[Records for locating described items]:

::::::

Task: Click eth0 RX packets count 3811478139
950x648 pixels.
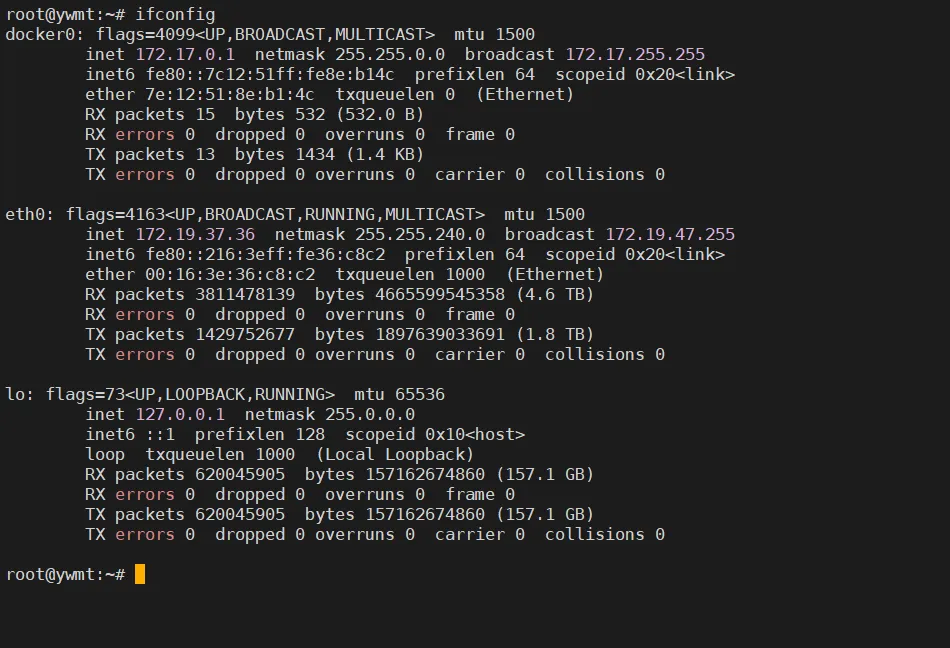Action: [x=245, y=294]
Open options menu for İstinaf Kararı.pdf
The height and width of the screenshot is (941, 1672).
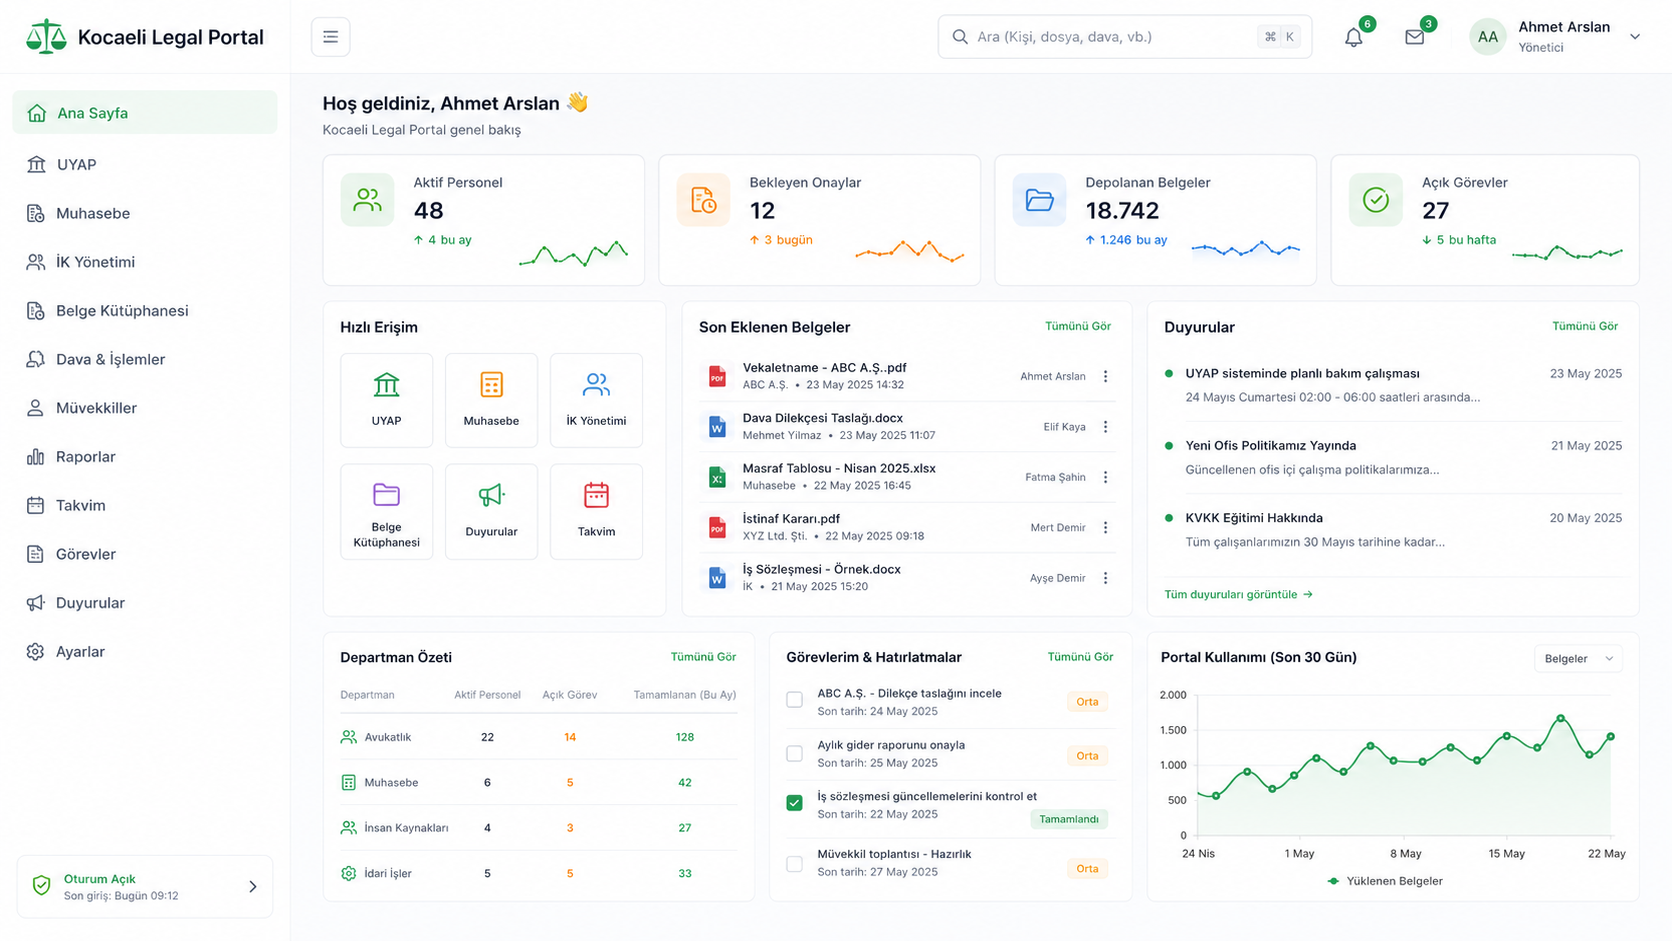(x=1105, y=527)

::::::

Rewrite the rows above with "options menu" swapped for "context menu" and nothing else altered. Leave the pictures out of your version.

Task: Click eth0 RX packets count 3811478139
950x648 pixels.
Action: [x=245, y=294]
Open context menu for İstinaf Kararı.pdf
The height and width of the screenshot is (941, 1672).
(x=1105, y=527)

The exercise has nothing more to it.